The key economic advantage with a well designed RTLS is the fact that few or better no central facilities, no general illumination and no fixed cabling installations should be required to enable proper operation. Older designs that do not anticipate the principles of wireless modern adhoc networking, as defined in proposals with the IETF MANET concepts, do no longer comply with expected economic advantage.

The interested party should carefully assess the stability of locating functionality.

Decision and Choice thriving for an RTLS

As with all complex technical systems, RTLS is a solution exposed to failure and RTLS is operated under strict constraints: There is no 100% success guarantee and there are conditions for unexpected spontaneous failure. And there is no escape, no evolution of technologies will ever overcome this limitation.

However, RTLS is a great and highly innovative approach to intensify the feedback from industrial processes to the people involved, from the worker to the CEO. Besides, the included wireless and networking technologies are all mature, but the combination applied to RTLS deserves hardening with the challenge of implementing it anytime anew.

There is an initial recommendation for all potential implementers of an RTLS solution: There is no balance of effort and benefit, when RTLS shall come before automatic identification of moved objects. When already e.g. RFID is too costly, then RTLS is economically unattainable. This is a problem for the suppliers as well as for the purchasers. As a purchaser, do your homework first, before you start to travel to the stars. The first and decisive questions are:

  • Is the starting application of automatic identification for moved and dead objects already installed (RFID or 2D-code reading)?
  • Is an RTLS the necessary and inevitable approach to the operational task?

If no, simply return to start. These questions may be neglected only, when all moving entities have a brain. Then, first, the identity problem may be solved in traditional communications. And, secondly, these brains may end in desperation, when there is only weak support to cope with repetitively occurring and mentally strenuous challenges.

Otherwise you may continue as follows.
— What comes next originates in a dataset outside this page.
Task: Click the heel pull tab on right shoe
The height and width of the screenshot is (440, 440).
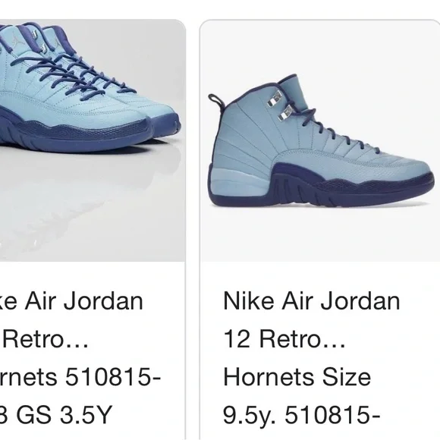Action: click(216, 100)
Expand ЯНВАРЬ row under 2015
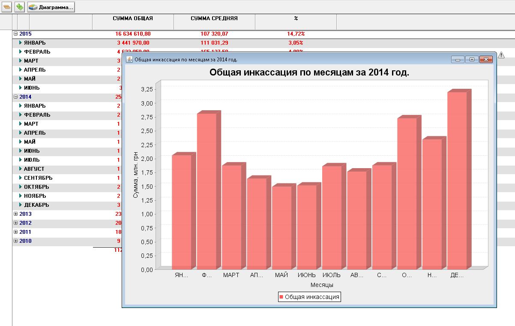Screen dimensions: 515x326 (x=20, y=43)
The purchaser of an RTLS shall consider the maturity of the RTLS solution with several aspects:

  • Do you look for a solution operating in any confinement (with a set infrastructure) or on an open plane?
  • Are there restrictions to common wireless illumination? (e.g. inside reinforced concrete buildings or just under a roof)?
  • Which systems are in operation as a reference (state of the art in 2007 is: not too much)?
  • Which platform is the basis for the design of this reference (is it a homogeneous platform or just a desperate hybridisation)?
  • Do standards apply and where are the resources in the chain of integrators (do you rely on some stable availability on mid term)?
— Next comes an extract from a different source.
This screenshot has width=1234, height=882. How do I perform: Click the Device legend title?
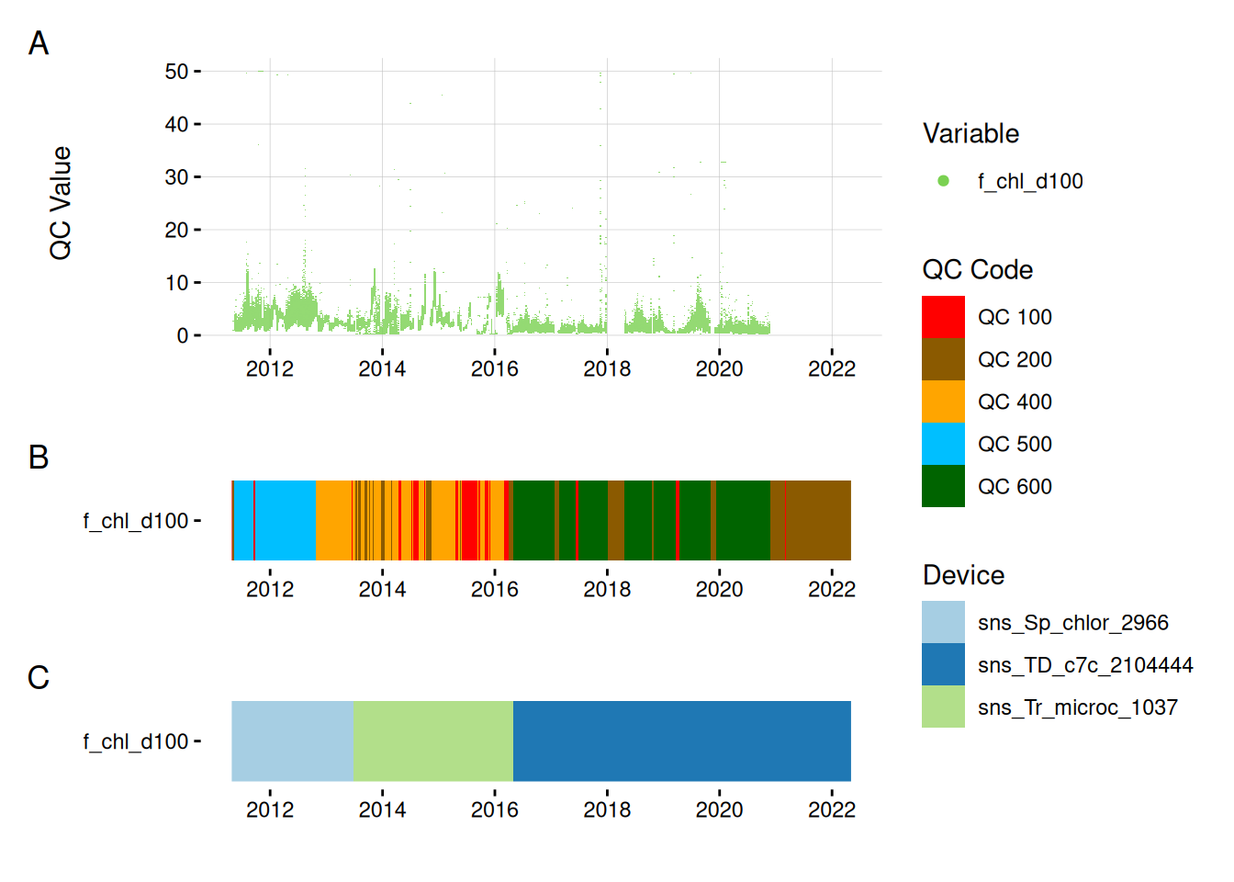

The choice should lead preferably to standardized approaches, in minimum to published technology (applied patents) or at least to comparable success stories.

Implementing a new RTLS for Operations

The implementing of any RTLS must be tailored to the specific needs in the operational area and for the support of users of the obtained information. There is no standard solution to serve special requirements without tailoring. That does not require entirely new development for each implementing, but at least some sound parametrising for such implementing.
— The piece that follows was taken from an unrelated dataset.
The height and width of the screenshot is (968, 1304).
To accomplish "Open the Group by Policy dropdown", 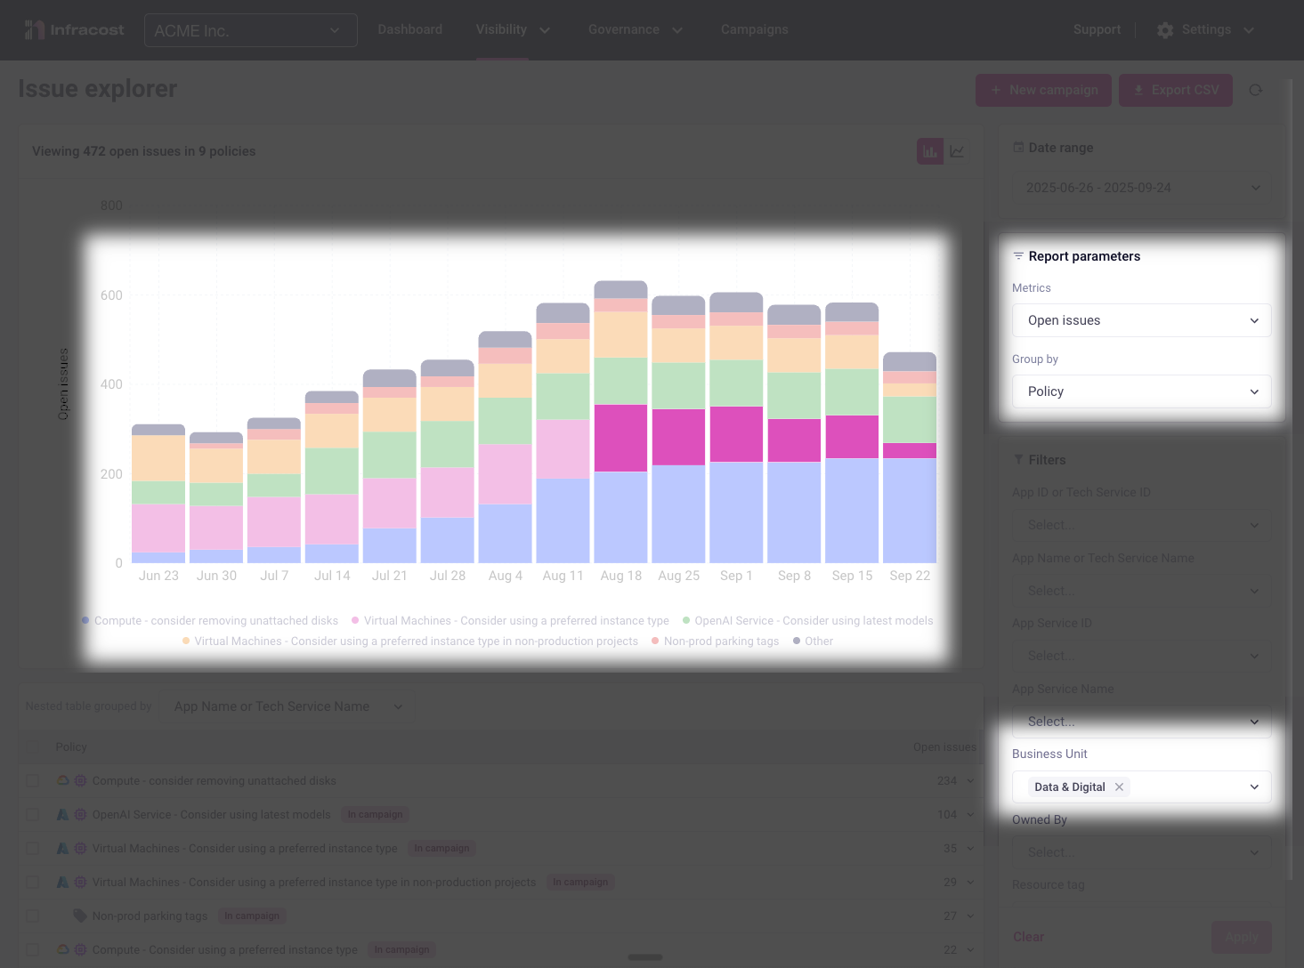I will coord(1141,391).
For the appropriate set of parameters for the implementation the purchaser must take into account the following:

  • General operational conditions, especially
  • Power supply for portable units
  • Ambient conditions, especially
  • Networking conditions
  • Features of systems dynamics
  • Features of operational populations
  • Requirements for communications of operational data

etc.

This bouquet of considerations will lead to a careful phasing of the implementing process. Above all steps the specifying of the various layers and for the diverse aspects of system layout is the key to success.

Communicating for Wireless Measurement with RTLS

The operation of the wireless functions requires well defined approaches to usability. The basis for success is a sound concept for metering. Currently the approaches in IEEE 802.15.4a show various options. Additionally the concepts of mathematical calculation and for operational networking with or without administering are crucial for performance.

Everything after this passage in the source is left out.